Before the main characters responded to distress calls and saved the galaxy one inner planet at a time, they were ice haulers. Where they once had moments of peace amidst ice hauling to embark on things such as zero gravity sex (another element that audiences do not see more of after the first episode), today, it is easy to forget there was ever some semblance of "normalcy" in their lives. There were no cameras following them, they were not the first in line to respond to distress calls, and they were not nearly as vital to the world as they are today.

It poses another question, too: Who else was hauling ice then? What was the use? Was it a competitive market? Are there people who have taken over? No matter the answer, it is so hard to remember that once upon a time, these people were not the target of every attack and every dark asteroid that crossed their path. Will they go back to hauling ice once the series is over and there isn't much left to save? Do any of them even remember this job they held? 

Shed's was a medical technician

Most devout viewers probably remember Shed Garvey (Paulo Costanzo) for his gruesome death scene. However, it is perhaps harder remembering his role as a medical technician on the team — especially when there is no longer a medic or even a technician onboard the Rocinante. Since Shed's death, there has not been a character to replace him, which is interesting considering the vitality and importance of medics in a series where stakes are high, and danger lurks in every corner.

Shed is also the only other character from the Canterbury to survive the explosion, and he dies later in the episode titled "CQB." He is also the first character whose death the audience has some sort of a connection to considering the longevity of his appearances in contrast to the others on the Canterbury. In the brief moments viewers knew him, Shed seemed layered; the fears in him throughout the next few episodes made him that much more human and compelling as a character in a world where bravery is likely more expected. Shed was a character who tried to do the right thing, regardless.

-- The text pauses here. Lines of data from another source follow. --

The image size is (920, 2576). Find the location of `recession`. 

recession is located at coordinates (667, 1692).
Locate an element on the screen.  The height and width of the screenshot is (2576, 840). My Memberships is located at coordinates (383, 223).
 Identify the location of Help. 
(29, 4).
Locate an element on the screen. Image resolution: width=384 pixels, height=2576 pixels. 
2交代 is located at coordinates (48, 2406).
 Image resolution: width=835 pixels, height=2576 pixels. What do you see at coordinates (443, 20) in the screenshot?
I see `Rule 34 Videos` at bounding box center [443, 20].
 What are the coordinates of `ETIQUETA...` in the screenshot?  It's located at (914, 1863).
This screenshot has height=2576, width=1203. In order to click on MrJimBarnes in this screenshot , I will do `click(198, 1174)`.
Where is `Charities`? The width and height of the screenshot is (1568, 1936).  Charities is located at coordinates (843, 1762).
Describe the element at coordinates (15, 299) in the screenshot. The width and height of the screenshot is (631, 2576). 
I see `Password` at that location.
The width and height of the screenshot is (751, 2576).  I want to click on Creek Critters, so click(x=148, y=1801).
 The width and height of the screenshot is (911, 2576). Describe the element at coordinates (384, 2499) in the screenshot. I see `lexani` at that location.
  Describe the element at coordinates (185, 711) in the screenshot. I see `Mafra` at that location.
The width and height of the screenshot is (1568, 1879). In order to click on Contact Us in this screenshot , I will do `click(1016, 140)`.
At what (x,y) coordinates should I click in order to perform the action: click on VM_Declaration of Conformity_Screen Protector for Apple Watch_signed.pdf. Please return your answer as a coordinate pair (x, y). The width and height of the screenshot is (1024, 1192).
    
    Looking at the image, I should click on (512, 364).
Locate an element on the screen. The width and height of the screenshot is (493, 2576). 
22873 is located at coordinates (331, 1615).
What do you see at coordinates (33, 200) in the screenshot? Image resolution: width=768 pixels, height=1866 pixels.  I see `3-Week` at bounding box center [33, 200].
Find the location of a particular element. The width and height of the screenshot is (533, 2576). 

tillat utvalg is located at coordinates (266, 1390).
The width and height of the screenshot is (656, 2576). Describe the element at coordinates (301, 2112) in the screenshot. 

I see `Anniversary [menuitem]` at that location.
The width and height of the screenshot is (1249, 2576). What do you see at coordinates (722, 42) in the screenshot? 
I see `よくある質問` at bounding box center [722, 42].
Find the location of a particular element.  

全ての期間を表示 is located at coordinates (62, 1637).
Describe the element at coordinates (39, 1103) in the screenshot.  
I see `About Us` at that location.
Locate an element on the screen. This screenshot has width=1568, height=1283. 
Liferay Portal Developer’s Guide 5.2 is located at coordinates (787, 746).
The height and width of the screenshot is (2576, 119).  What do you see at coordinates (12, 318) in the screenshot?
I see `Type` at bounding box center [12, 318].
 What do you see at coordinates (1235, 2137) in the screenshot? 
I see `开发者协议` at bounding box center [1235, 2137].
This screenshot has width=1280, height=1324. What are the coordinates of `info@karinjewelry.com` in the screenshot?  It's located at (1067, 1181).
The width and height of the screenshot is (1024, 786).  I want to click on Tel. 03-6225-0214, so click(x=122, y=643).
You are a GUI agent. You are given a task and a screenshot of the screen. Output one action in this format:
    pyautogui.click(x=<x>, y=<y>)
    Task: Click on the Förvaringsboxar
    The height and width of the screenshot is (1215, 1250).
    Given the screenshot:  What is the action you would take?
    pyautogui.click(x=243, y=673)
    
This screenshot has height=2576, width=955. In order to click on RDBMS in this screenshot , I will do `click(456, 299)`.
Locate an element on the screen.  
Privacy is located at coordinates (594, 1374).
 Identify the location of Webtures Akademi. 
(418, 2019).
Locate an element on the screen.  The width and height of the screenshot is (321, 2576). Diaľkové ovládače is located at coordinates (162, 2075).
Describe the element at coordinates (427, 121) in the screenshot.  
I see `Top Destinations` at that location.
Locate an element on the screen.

We still don't know what Ade's last words were supposed to be

Ade Nygaard's (Kristen Hager) last words remain a great mystery. "Jim, there's something you should know," lingers in the air — right before the Canterbury explodes into stardust. Jim and Ade were not nearly as solid as a couple as Jim and Naomi, and there was very clearly an end in sight for them. Ade makes it clear throughout the episode that she does not plan to run with the Canterbury for longer than a couple more hauls. Even so, a person's last words are integral to storytelling, and the mystery behind is Ade's is one "The Expanse" never looks back on again.

In the following episode, Ade is honored when audiences learn where Holden's love for coffee came from. She is the one who taught him the nitty-gritty. Fans have speculated what Ade's last words could have been, whether she merely wanted to say that she loved him or reveal that she's done something behind his back. After five years, it is easy to forget we never really learned what she meant to say — but when re-visiting the episode, it is shocking that the show does not follow up on it.